プロボックスといえばトヨタの4ナンバーサイズの商用車。オリジナルの発表が2002年7月。そして2014年にフルモデルチェンジといえるほどの大改修が行われ、エクステリアでも前後の大幅なデザイン変更があったものの、進化をし続けるという表現がふさわしいのがプロボックスだ。そのためなんとその歴史は今年2022年で驚くことに満20年にもなる。
その間にプラットフォームの進化や、サクシードとのエクステリアの共通化、ハイブリッドの追加などなど様々な歴史を持つことになったが、商用車としての基本の扱いやすさはピカイチ。だからこそ、ここまで生き続け、そして他の追随を許さなかったのだと思う。全幅1690mm、全長4245mm、最小回転半径4.9mというコンパクトさも、未だ狭い路地の残る日本では有難いところだ。
そのデザインは、まさにものを運ぶ仕事のための車。四角い実用一点張りの車でありながらも、角を削ったようなちょっとした洒落具合が20年経過した現代でもあまり違和感とならない。
実用車であっても、その時代のトレンドに迎合しすぎたり、変にスポーティさを印象づけようとしたりすると、時代経過のなかで古さはどんどん強調されていってしまうもの。しかし、まず実用ありきで使いやすさを追求したところが、古さを感じさせない第一の理由になっている。逆に考えるならば、使いやすいならば、敢えて変える必要はない、その理論によってここまで多くのユーザーから愛されてきたのだ。
そしてこのプロボックス、昨年2021年12月に車種整理などが行われた。最もベーシックなDXというグレードがなくなり、GXグレードが新設。これによってグレードはG(ガソリン仕様 1.3L/1.5L)、GX(ハイブリッド仕様)、GL(ハイブリッド仕様)、F(ガソリン仕様 1.5L)、F(ハイブリッド仕様)の5つのバリエーションとなった。価格はガソリン仕様の最もベーシックなGで149.1万円(税込)、ハイブリッド仕様では179万円(税込)と魅力的。

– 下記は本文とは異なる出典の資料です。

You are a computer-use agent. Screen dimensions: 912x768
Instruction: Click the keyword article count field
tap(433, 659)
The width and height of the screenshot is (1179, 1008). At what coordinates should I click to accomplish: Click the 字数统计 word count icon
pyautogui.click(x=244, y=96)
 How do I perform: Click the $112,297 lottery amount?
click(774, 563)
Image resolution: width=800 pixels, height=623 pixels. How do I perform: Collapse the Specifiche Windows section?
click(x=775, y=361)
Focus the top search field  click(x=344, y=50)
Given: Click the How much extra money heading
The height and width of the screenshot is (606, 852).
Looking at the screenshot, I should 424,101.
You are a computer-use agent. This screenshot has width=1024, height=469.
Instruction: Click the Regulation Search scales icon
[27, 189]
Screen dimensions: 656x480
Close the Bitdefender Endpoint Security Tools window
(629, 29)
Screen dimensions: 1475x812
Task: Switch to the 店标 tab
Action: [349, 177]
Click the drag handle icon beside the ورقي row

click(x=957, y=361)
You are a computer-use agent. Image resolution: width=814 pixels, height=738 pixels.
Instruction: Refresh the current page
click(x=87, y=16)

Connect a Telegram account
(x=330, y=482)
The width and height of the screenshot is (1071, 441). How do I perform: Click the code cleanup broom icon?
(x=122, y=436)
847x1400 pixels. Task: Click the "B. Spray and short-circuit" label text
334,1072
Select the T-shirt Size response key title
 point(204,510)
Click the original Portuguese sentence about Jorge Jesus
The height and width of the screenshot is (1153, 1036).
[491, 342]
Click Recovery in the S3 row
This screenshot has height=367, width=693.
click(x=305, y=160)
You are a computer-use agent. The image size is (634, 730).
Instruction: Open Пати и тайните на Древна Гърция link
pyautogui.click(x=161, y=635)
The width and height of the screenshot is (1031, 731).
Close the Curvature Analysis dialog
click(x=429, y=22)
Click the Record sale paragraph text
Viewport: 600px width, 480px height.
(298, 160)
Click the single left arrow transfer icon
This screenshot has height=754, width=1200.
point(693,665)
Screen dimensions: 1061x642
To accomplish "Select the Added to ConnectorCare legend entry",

よりハイブリッドに力を入れたラインナップとなっている。
ところでこの新しいプロボックスのグレードを外観から見分ける方法をご存知だろうか。ポイントは2点。ホイールキャップ、ドアサッシのブラックアウトかドアハンドル等のブラックアウト化か、ということだ。
ホイールキャップを装備すれば最上級のF。このモデルと次のグレードのGLはサッシをブラックアウト化している。なので、ホイールキャップを付けずにサッシがブラックならば、GLということになる。そしてホイールキャップがなく、サッシをボディ同色とするのが、その下のGXとG。この2グレードは、ドアハンドル、サイドミラー、バックドアガーニッシュがブラックとなる。ただしGXはハイブリッドのみなので、ハイブリッドの表示がなければGだとわかる。
そして何より嬉しいのが、どのグレードもリヤシートを倒すと床面がフラットになること。それも最上級のFには座面などの厚いシートが採用され、座面を持ち上げるダブルフォールディング式を採用するので、後席の快適性までにも配慮されている。また、座面は外すこともでき荷室の最大長を稼ぐこともできる。さらにこのシートは、その他グレードにもメーカーオプションとなっているので、希望すれば最もベーシックなGでも、このシートを選ぶことができるのだ。
まだまだ、ユーザーに優しいプロボックスだが、不思議なのはこの車を超えるモデルが出てきていないこと。20年も経過してもプロボックスの価値は不動なのが、いいのか悪いのか、ちょっと考えてしまうのだ。